[Recorded data]

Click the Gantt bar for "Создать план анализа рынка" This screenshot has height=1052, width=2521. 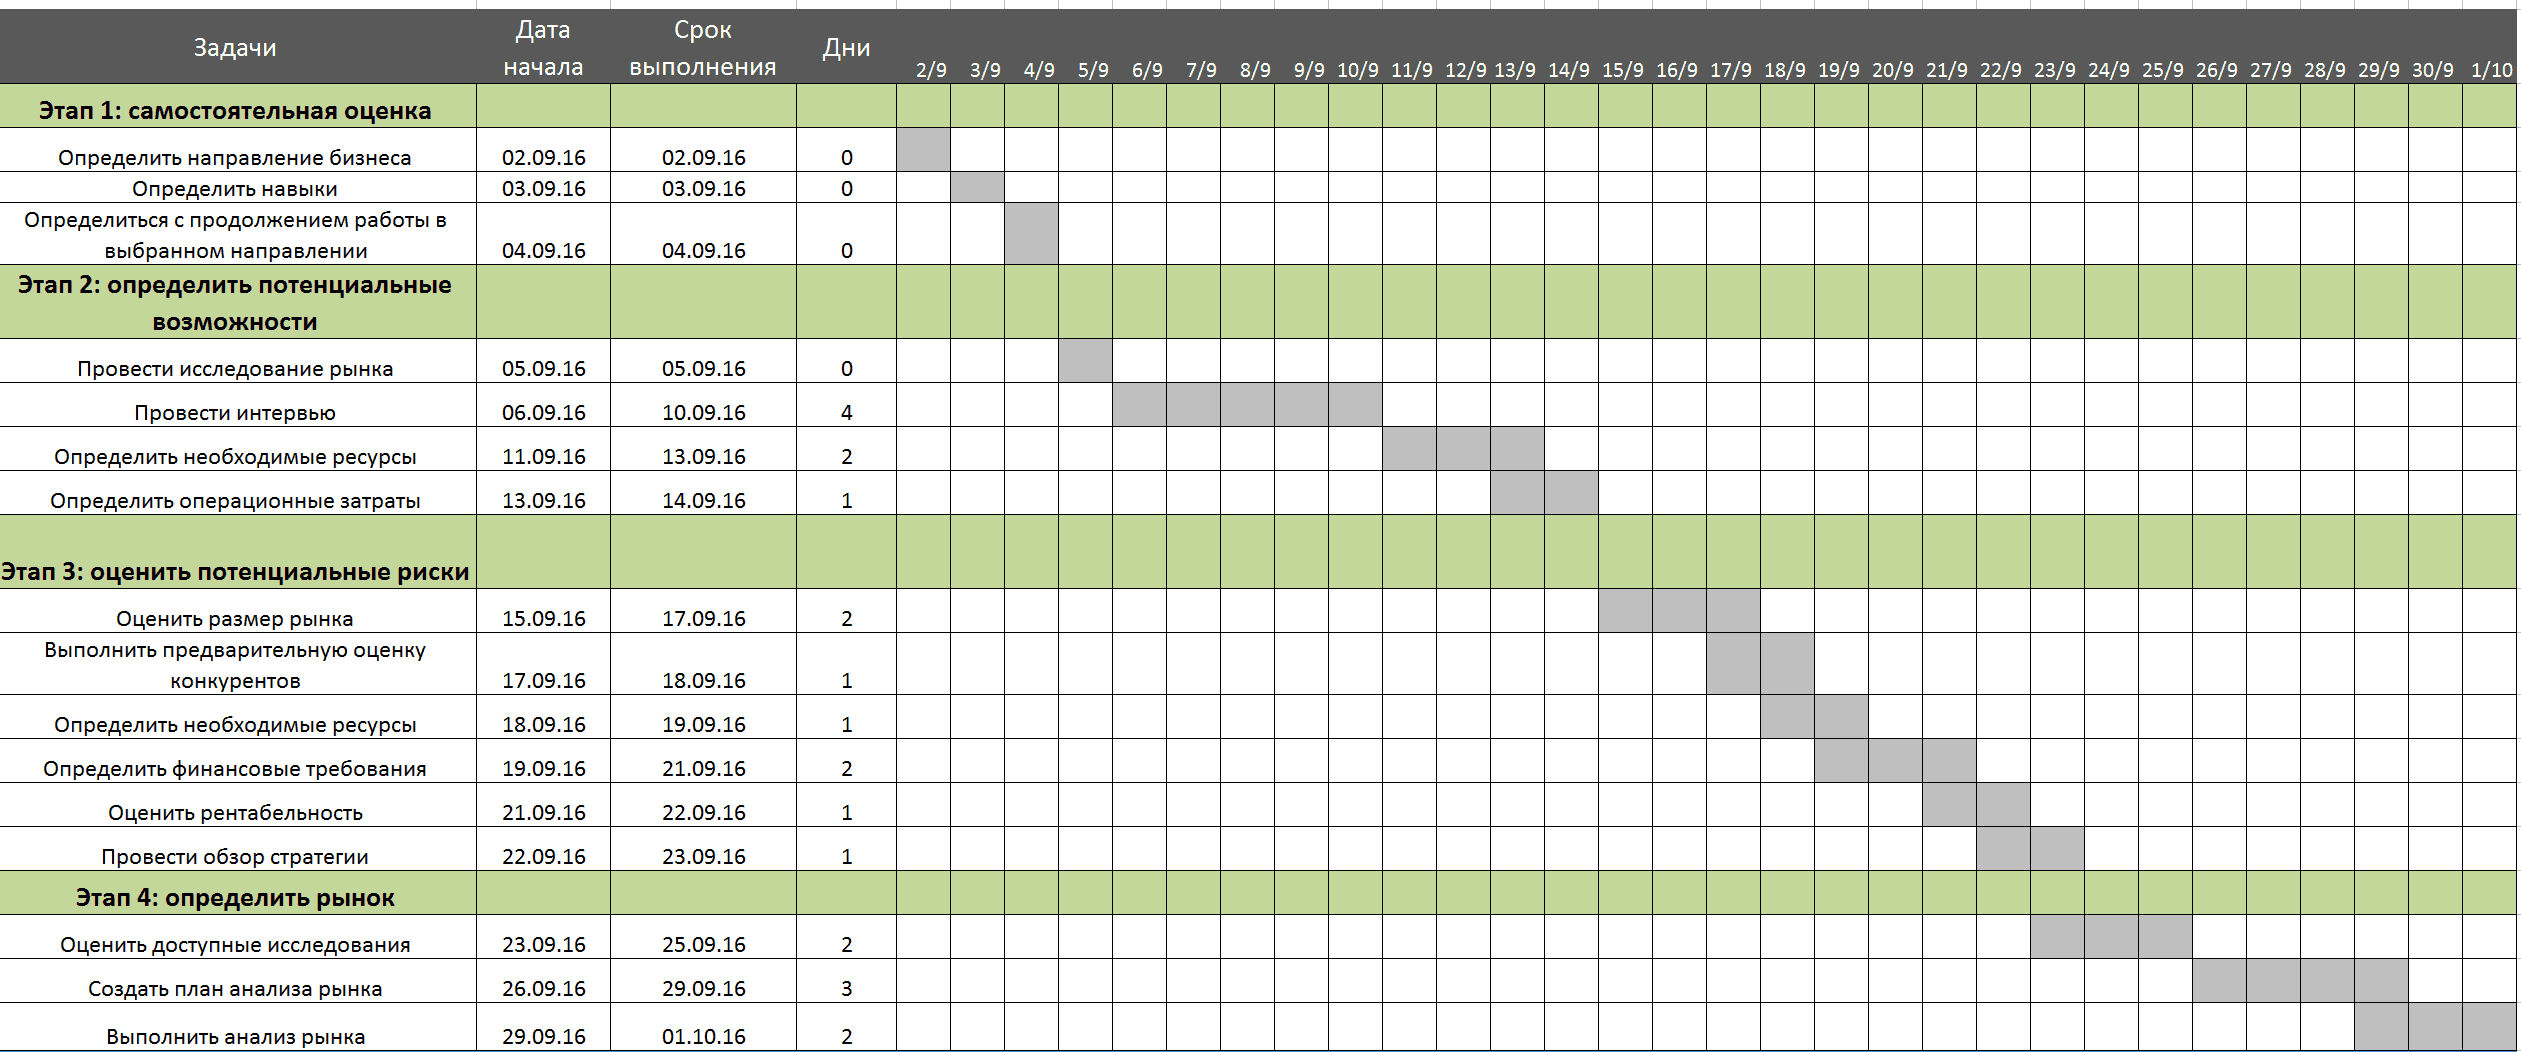coord(2300,981)
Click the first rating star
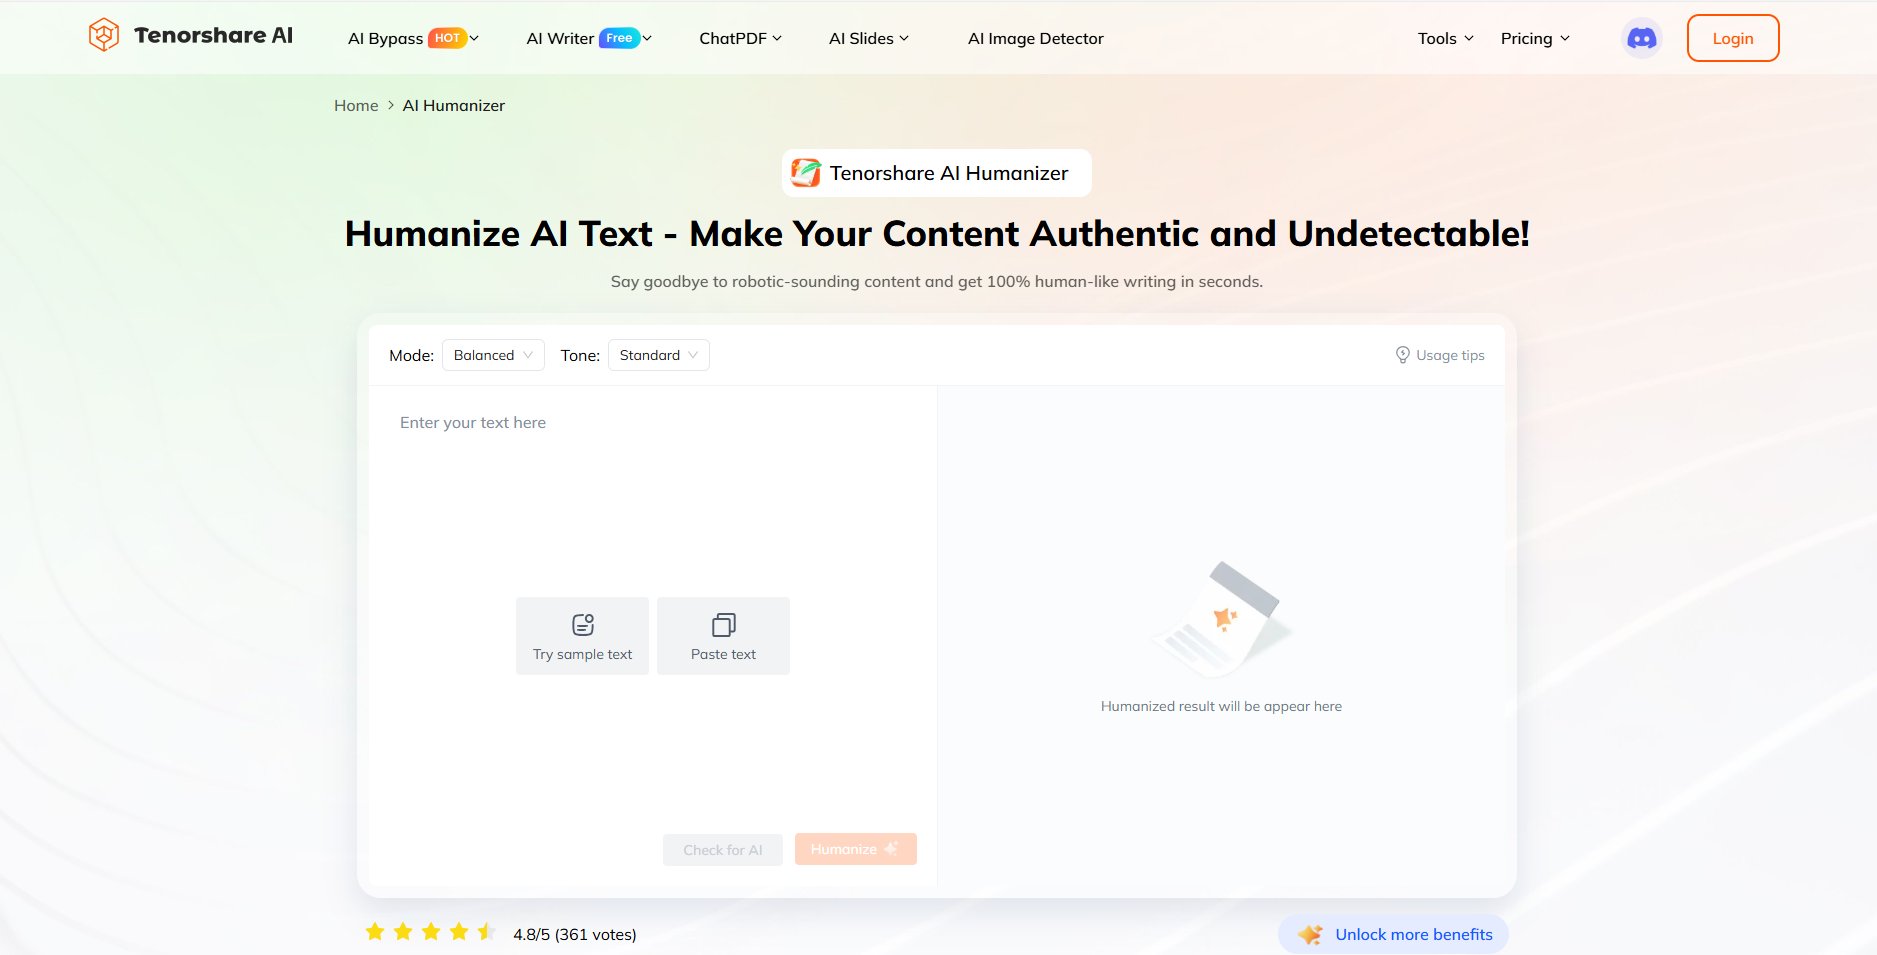 pos(375,933)
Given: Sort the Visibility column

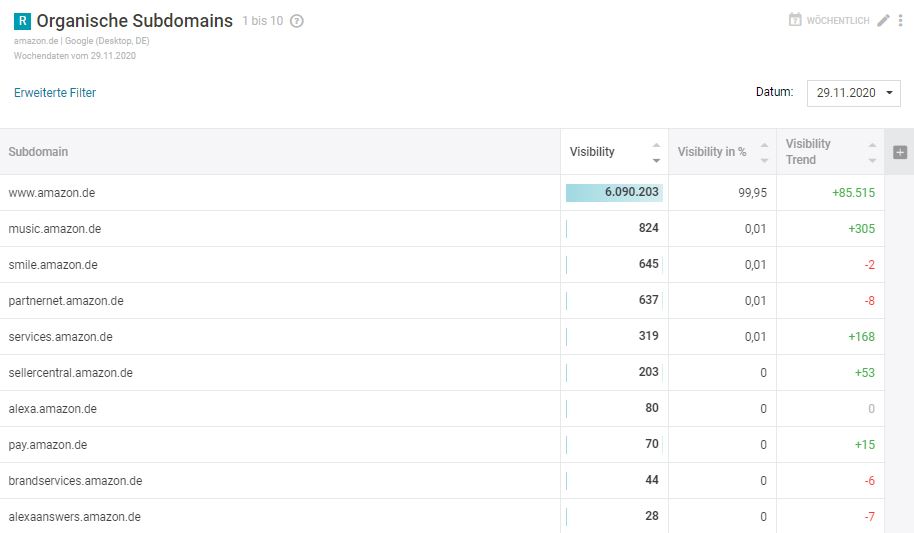Looking at the screenshot, I should (x=657, y=152).
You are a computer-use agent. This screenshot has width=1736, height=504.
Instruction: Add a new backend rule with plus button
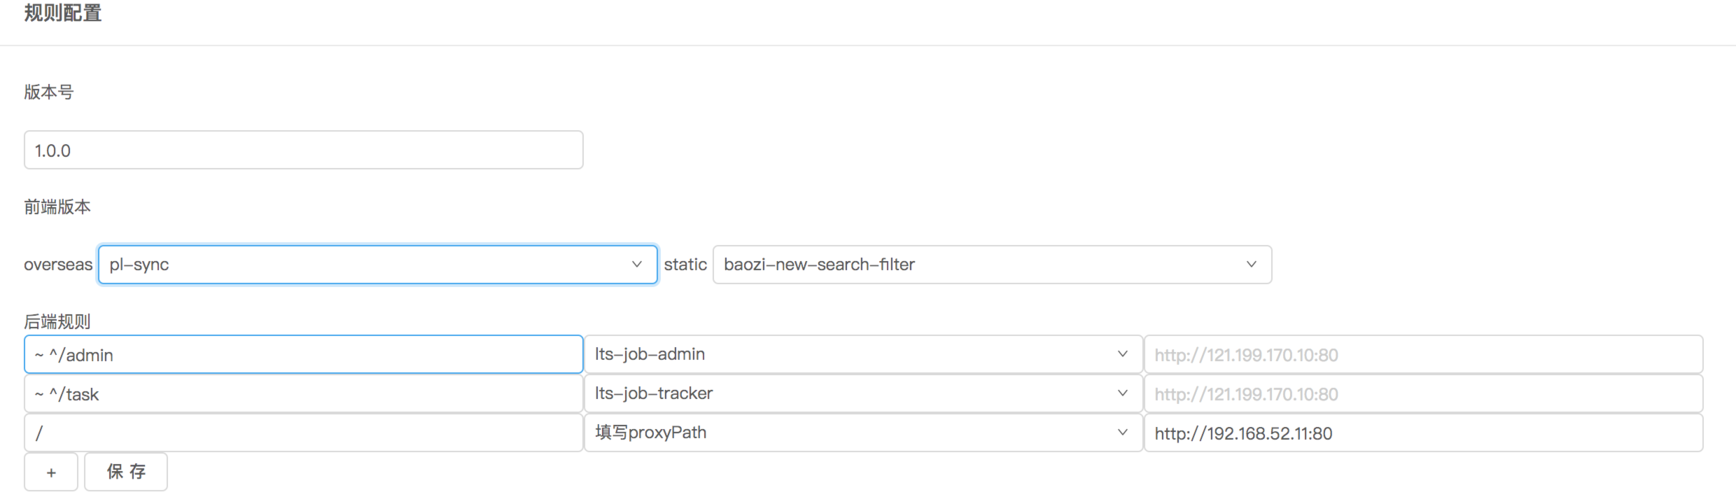51,472

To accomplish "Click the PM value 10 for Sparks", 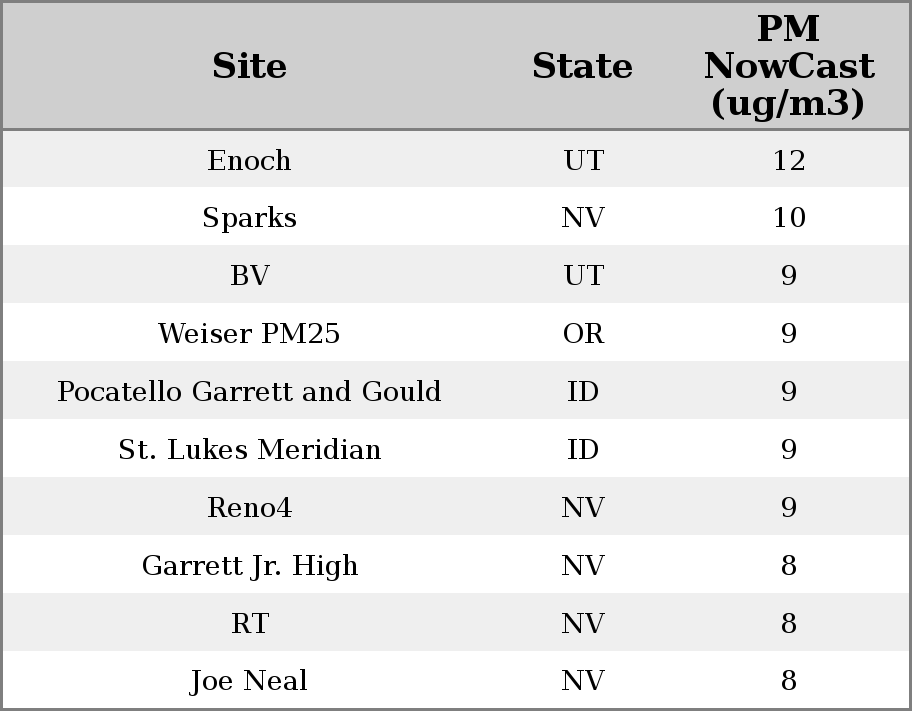I will [788, 218].
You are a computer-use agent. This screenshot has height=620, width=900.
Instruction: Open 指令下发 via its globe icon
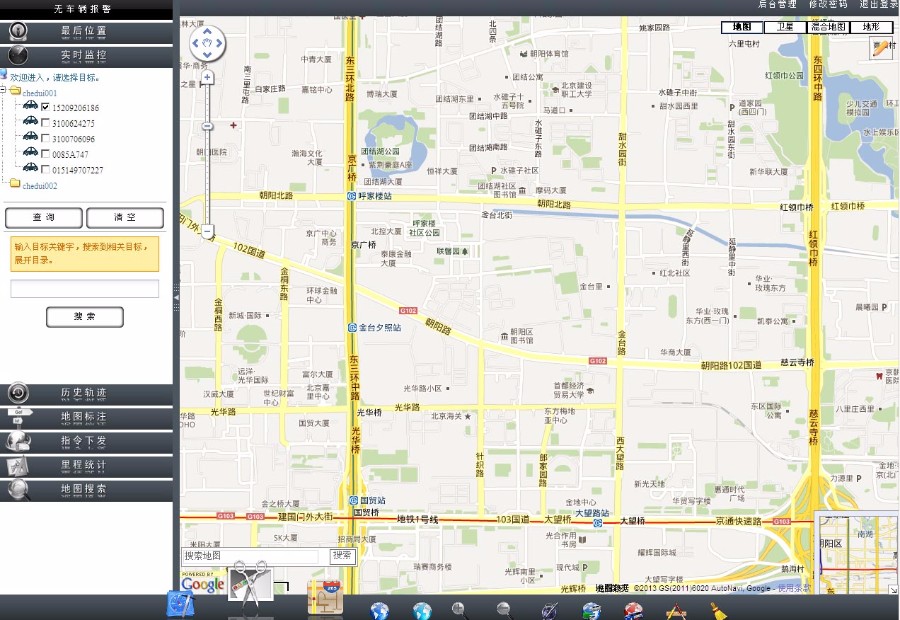click(x=17, y=441)
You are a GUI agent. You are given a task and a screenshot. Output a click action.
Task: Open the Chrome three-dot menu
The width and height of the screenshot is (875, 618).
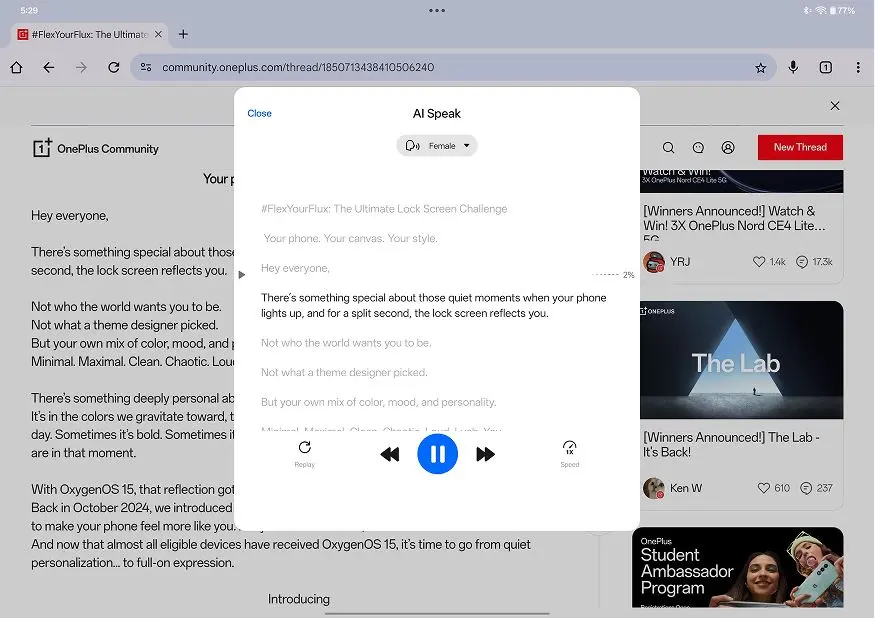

- What you will do
The lines to reproduce run from the line containing "Task: Open the Chrome three-dot menu" through the last line of the records above, both included. Copy them exactly and drop the pictures.

- Solution for this exercise
Task: Open the Chrome three-dot menu
The width and height of the screenshot is (875, 618).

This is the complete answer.